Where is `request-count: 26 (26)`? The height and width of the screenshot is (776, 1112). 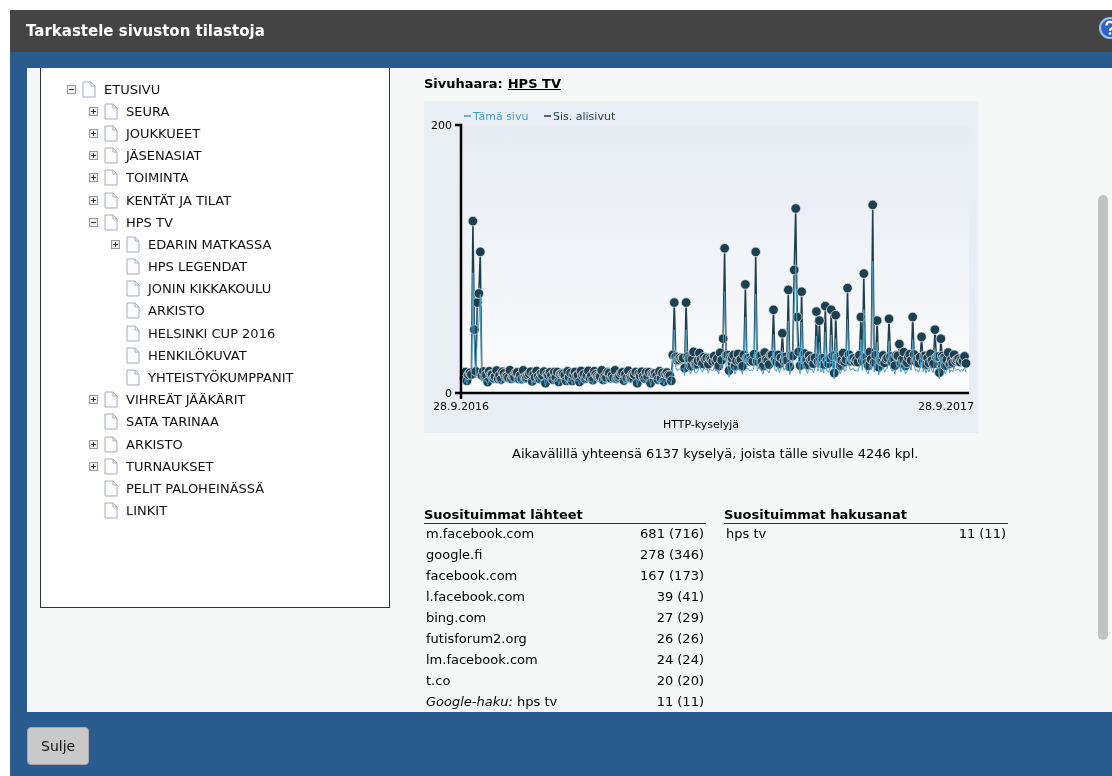 request-count: 26 (26) is located at coordinates (680, 639).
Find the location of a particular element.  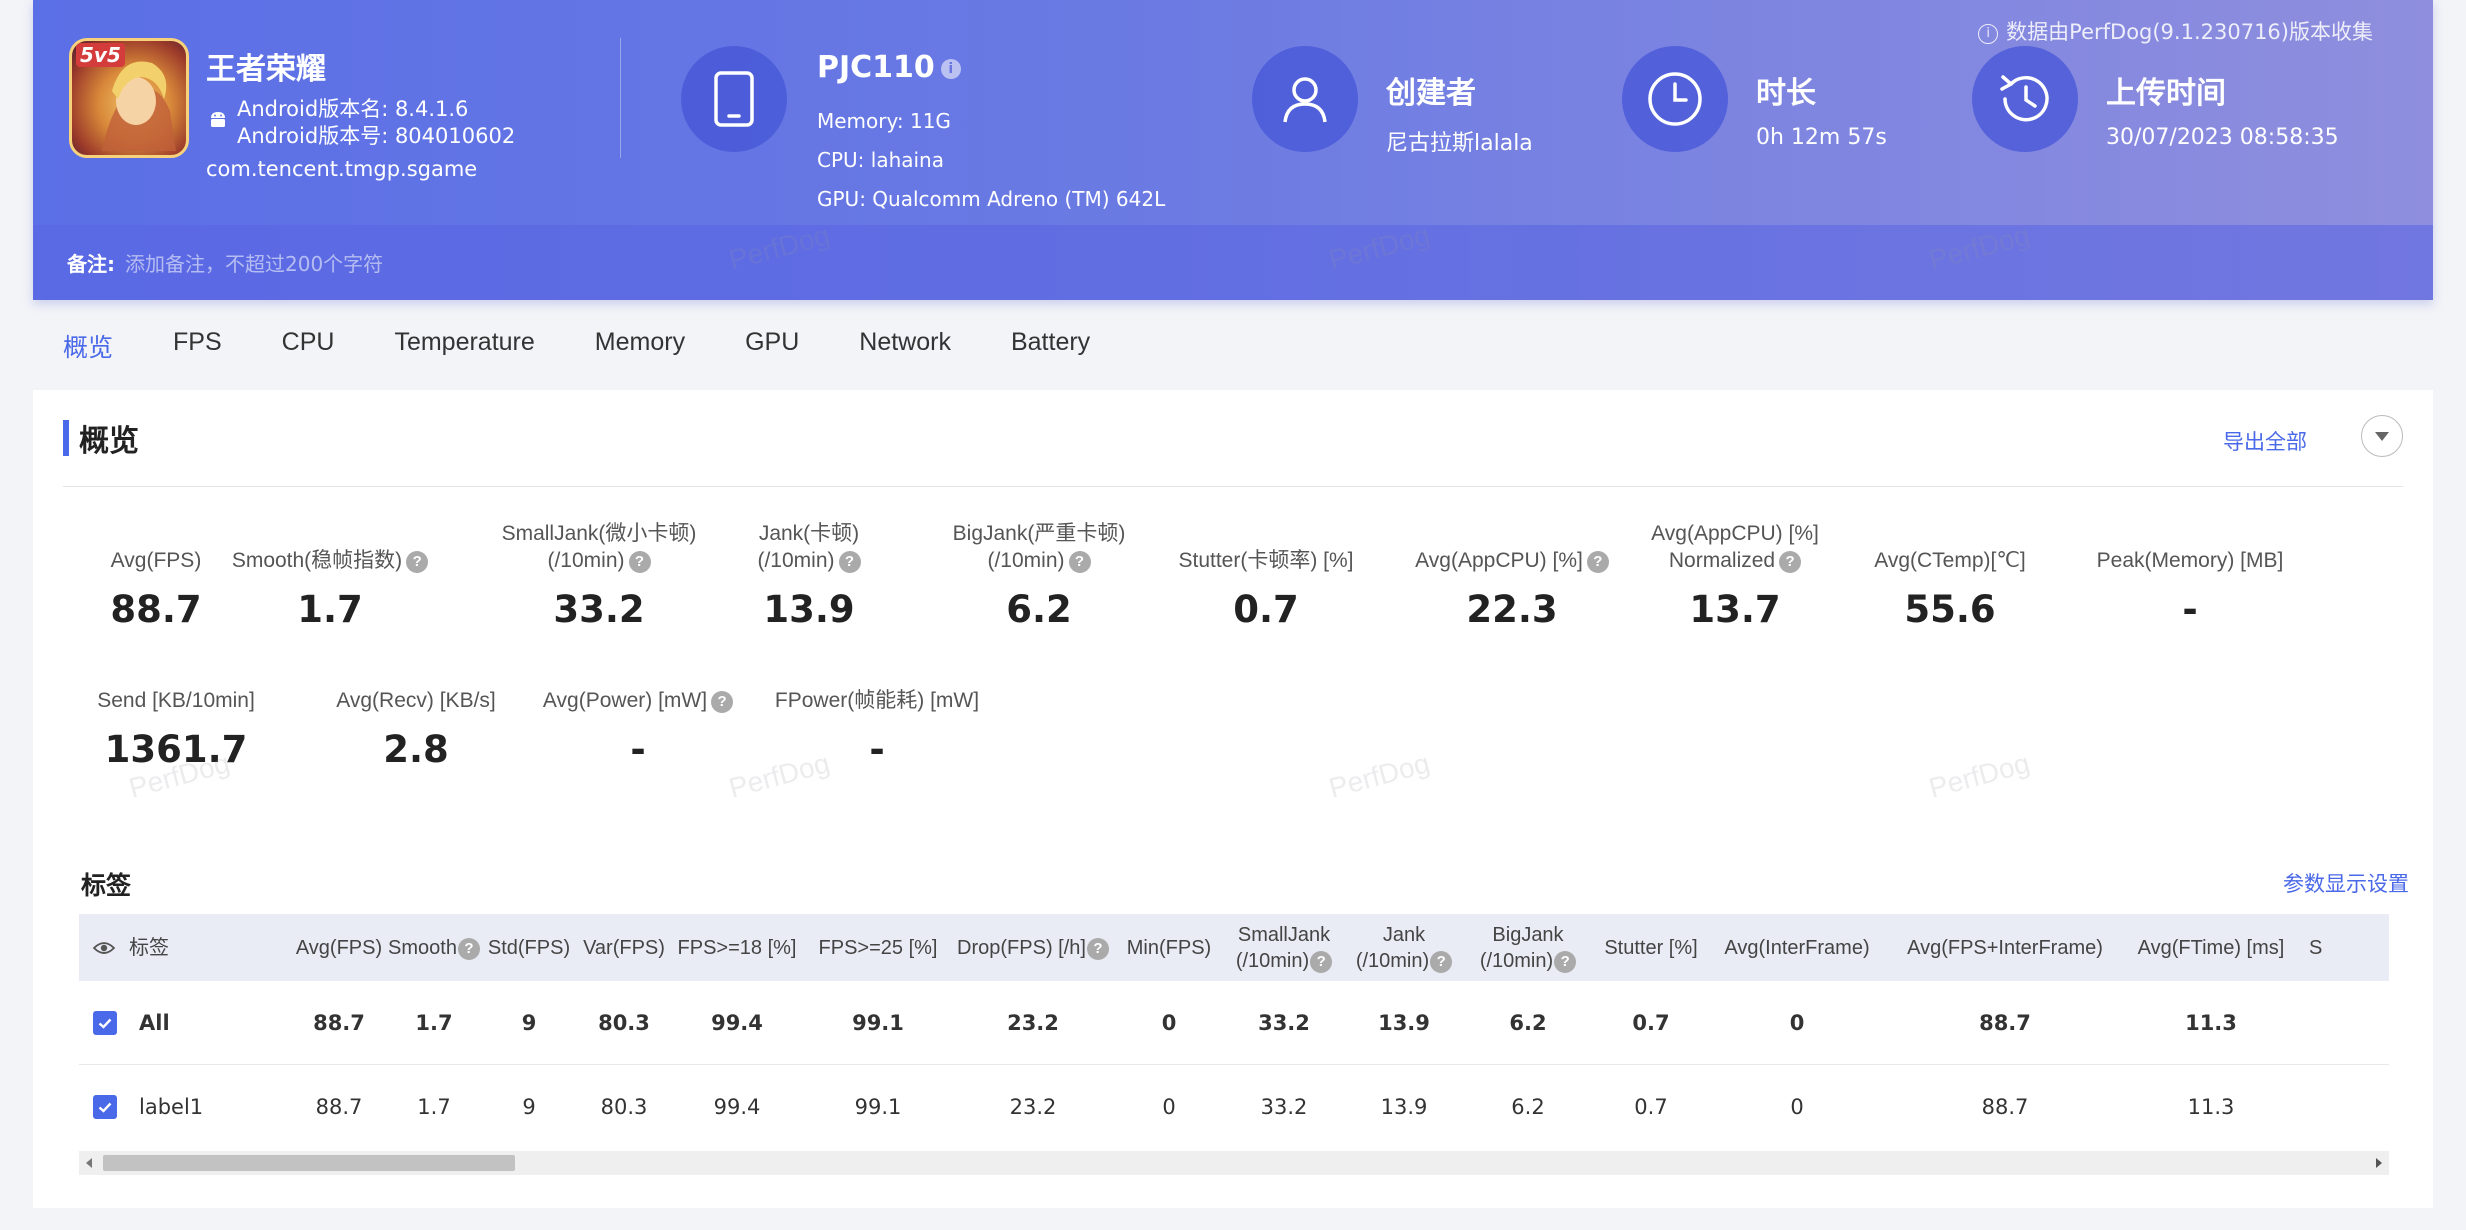

column-header-label: Stutter [%] is located at coordinates (1651, 948).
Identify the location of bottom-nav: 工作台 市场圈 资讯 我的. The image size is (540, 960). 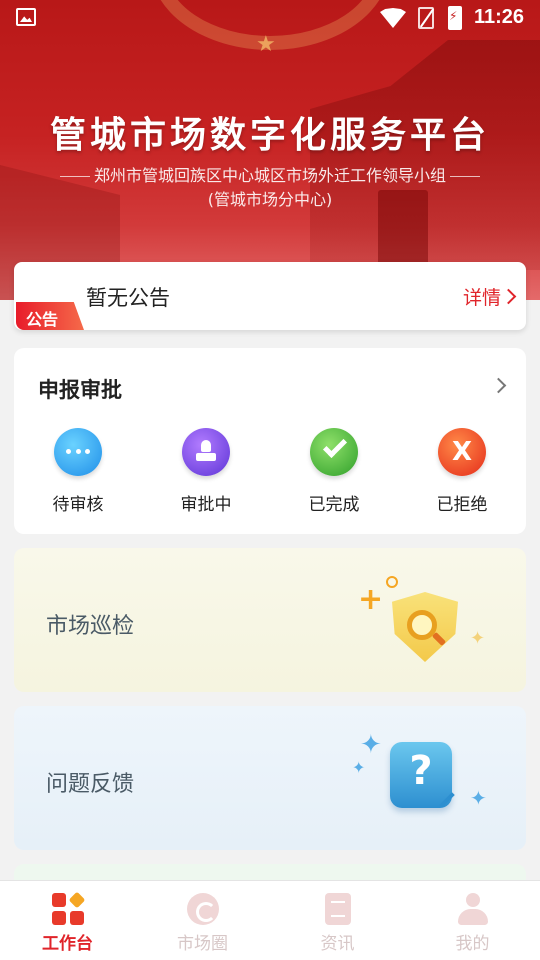
(270, 920).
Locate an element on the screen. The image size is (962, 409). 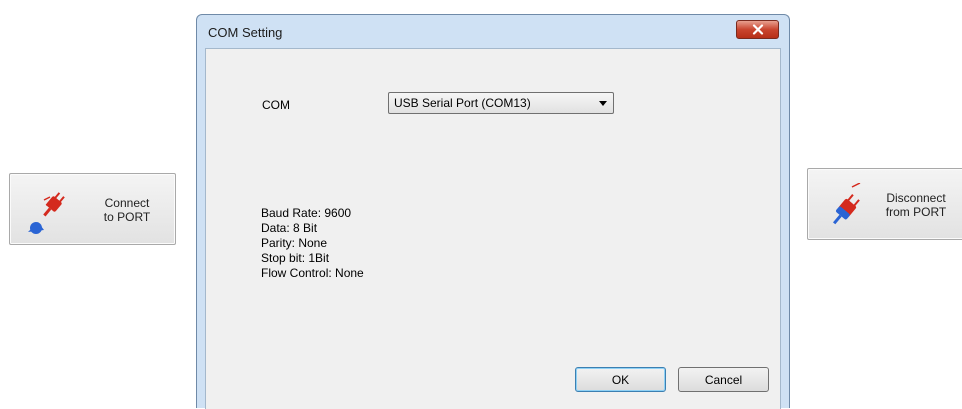
disconnect-button-label: Disconnect from PORT is located at coordinates (916, 205).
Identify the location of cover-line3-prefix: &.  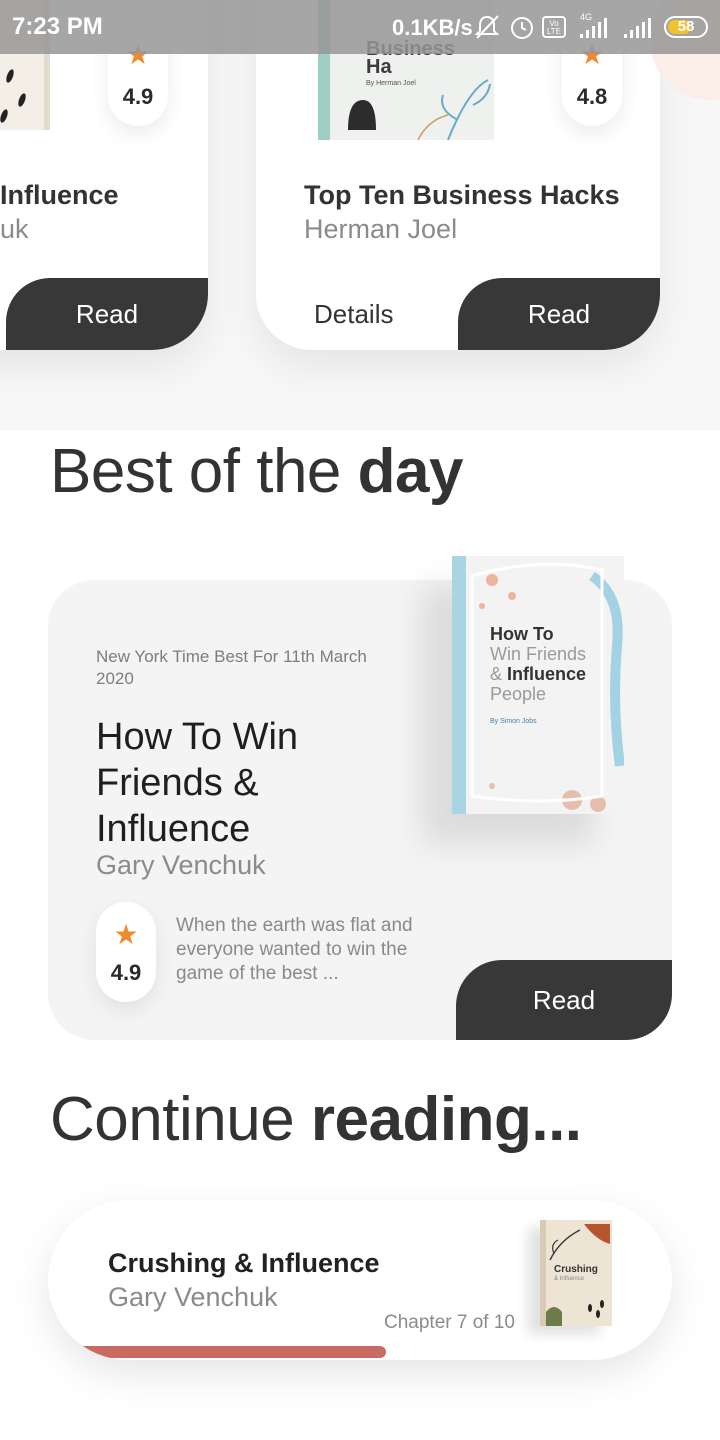
(496, 674).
* * * * * * * * *
Starting at the line that has "Find the location of a particular element.", copy the records exactly through the end of the records, both ends included. Leave out the pictures.

RESULT OF THE EXERCISE
Find the location of a particular element.  

column-header-label: Stutter [%] is located at coordinates (1651, 948).
Identify the location of bottom-nav: 工作台 市场圈 资讯 我的. The image size is (540, 960). 
(270, 920).
Locate an element on the screen. The image size is (962, 409). 
disconnect-button-label: Disconnect from PORT is located at coordinates (916, 205).
Identify the location of cover-line3-prefix: &.  
(496, 674).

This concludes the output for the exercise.